WILLIAM HENEFER William Henefer's father, James Henefer Sr. (1791-1862), was a tinner, buckle maker, and iron monger. When William was seven years old, his mother, Charlotte Hicken Hennefer (1793-1832) died, and his father remarried around 1831 to Elizabeth Smith. In October 1840 two missionaries convinced William and his brother James Hennefer, that the gospel was true, and they were baptized in 1844. They immediately started to save for the trip to America. It took William four years to save enough. After his arrival in America, he obtained work in Trenton, New Jersey, where he met his future wife, Rebecca Ann Hays. They traveled to Council Bluffs where they joined a company of Saints going west. Upon their arrival, they found a home and William opened the first sanitary barbershop in Salt Lake City, known as Henefer’s Shaving Salon. In the spring of 1853, William and his brother, James, were called to take their families to Henefer where they were to help the migrating Saints as much as possible by being blacksmiths and raising fresh produce. In the winter William was a policeman. In April Conference 1854 he called to the Southern Indian Mission where he helped build Fort Santa Clara and Fort Harmony. He did proselyting work among the Indians of Southern Utah. William was called to serve as a member of the Deseret Dramatic Society to help with productions at the Social Hall. He was also called to be a freighter. He ran freight all over, even to San Bernardino, California. The town of Heneferville was named after William and his brother James. In 1885 William asked to be released from his mission in Hennefer. He returned home to Salt Lake where he opened a barbershop on Main Street. He served as Sunday School Superintendent and ward teacher. ---by Joan Hennefer Clark

AUGUSTUS POORE HARDY Augustus Poore Hardy was the Marshall in St.
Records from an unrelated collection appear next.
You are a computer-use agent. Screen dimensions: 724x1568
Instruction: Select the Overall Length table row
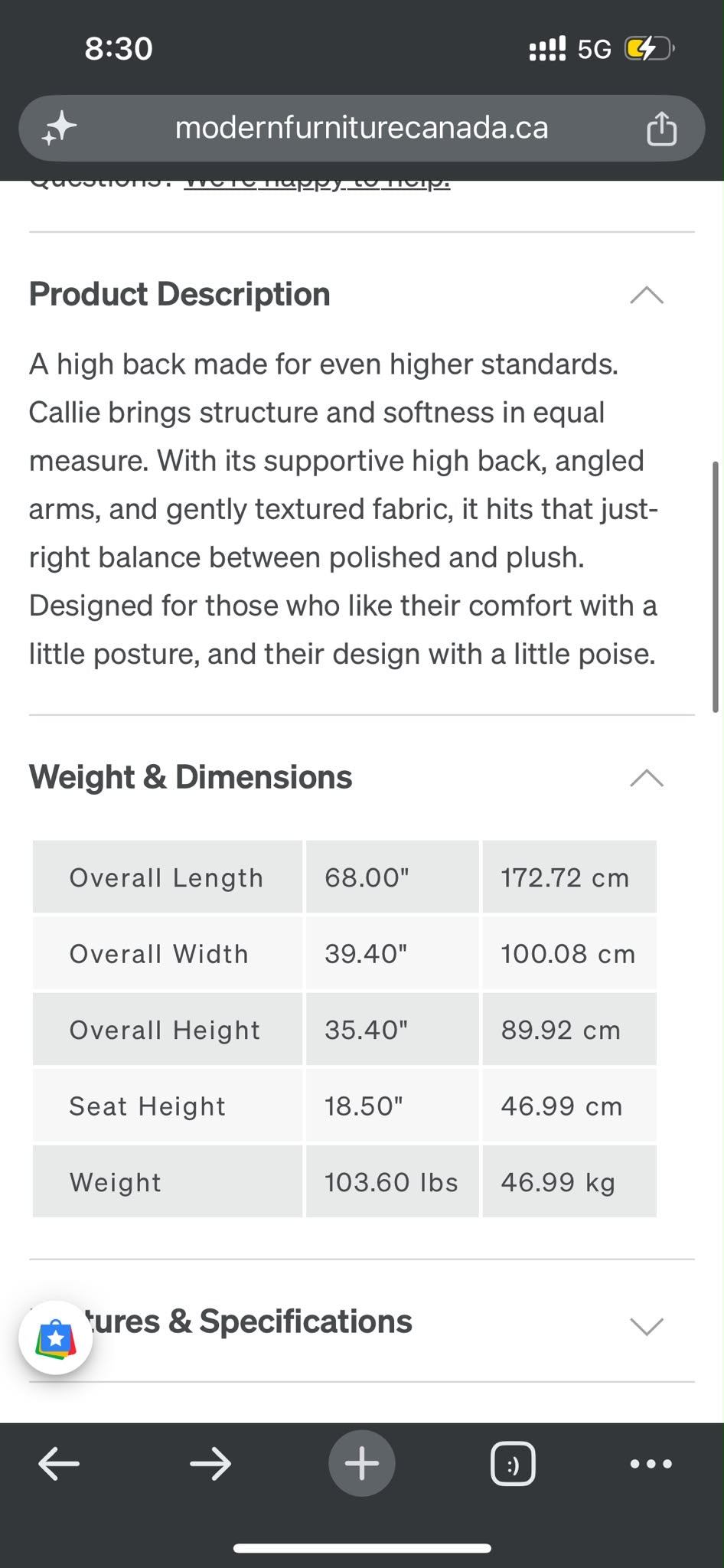tap(344, 877)
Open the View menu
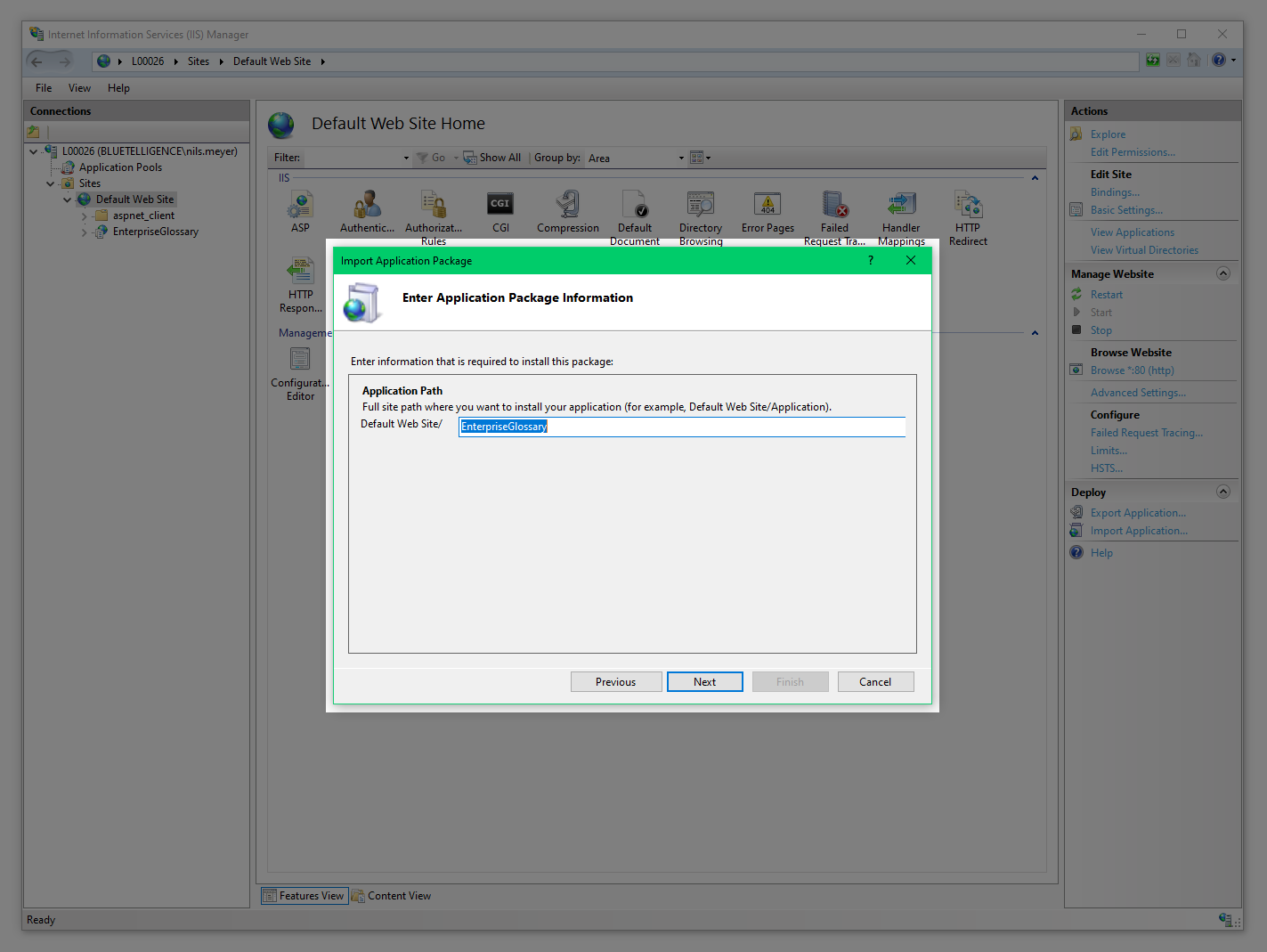The image size is (1267, 952). (x=79, y=88)
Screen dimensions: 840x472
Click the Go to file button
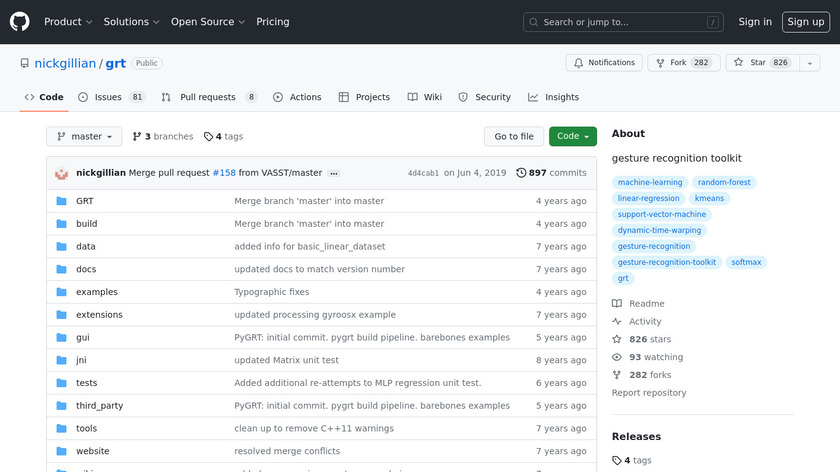coord(514,137)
George 1874 to 1876 than the sheriff from 1877 to 1883. He served when the mining towns were perhaps the biggest problems law enforcement had faced since the first pioneer settled here in southern Utah. His history is colored with his chasing cattle thieves and shootouts with desperados like most other early law enforcement. Not many details are known about him other than he was both the Marshall and the Sheriff when Tom Forrest was taken from the county jail and hung in 1880 outside the Washington County Courthouse.